[ACTIVITY] Only one stretch of the data below should be repeated: the lines from the line containing "The image size is (724, 1568)." through the line containing "You are a computer-use agent. The image size is (1233, 771).", inclusive, exactly as they are.

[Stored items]
· · · · ·
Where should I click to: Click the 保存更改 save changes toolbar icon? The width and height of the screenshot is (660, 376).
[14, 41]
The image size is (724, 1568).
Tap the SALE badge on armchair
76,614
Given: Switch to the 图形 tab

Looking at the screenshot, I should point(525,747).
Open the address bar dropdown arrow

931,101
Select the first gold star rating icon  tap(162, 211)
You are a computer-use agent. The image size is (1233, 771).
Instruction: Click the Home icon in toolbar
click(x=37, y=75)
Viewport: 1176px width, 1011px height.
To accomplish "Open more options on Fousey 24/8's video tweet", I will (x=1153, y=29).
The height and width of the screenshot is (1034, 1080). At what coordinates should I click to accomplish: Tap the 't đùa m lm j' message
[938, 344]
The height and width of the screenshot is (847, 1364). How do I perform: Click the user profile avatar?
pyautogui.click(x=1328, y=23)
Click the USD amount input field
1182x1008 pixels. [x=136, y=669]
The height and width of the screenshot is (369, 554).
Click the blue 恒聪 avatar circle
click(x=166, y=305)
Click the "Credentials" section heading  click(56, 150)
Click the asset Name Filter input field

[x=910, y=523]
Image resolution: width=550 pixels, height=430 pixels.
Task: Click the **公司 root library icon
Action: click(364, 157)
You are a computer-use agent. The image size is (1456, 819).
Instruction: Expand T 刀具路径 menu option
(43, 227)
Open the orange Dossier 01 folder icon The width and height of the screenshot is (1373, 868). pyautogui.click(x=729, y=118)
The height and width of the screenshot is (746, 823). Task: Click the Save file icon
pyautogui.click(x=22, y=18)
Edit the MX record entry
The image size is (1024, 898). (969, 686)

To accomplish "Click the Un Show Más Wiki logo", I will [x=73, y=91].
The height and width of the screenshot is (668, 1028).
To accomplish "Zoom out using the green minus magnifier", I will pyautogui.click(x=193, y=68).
· · · · ·
[ANSWER SECTION]
The image size is (724, 1568).
Tap the SALE badge on armchair
76,614
Given: Switch to the 图形 tab

Looking at the screenshot, I should point(525,747).
Open the address bar dropdown arrow

931,101
Select the first gold star rating icon  tap(162, 211)
You are a computer-use agent. The image size is (1233, 771).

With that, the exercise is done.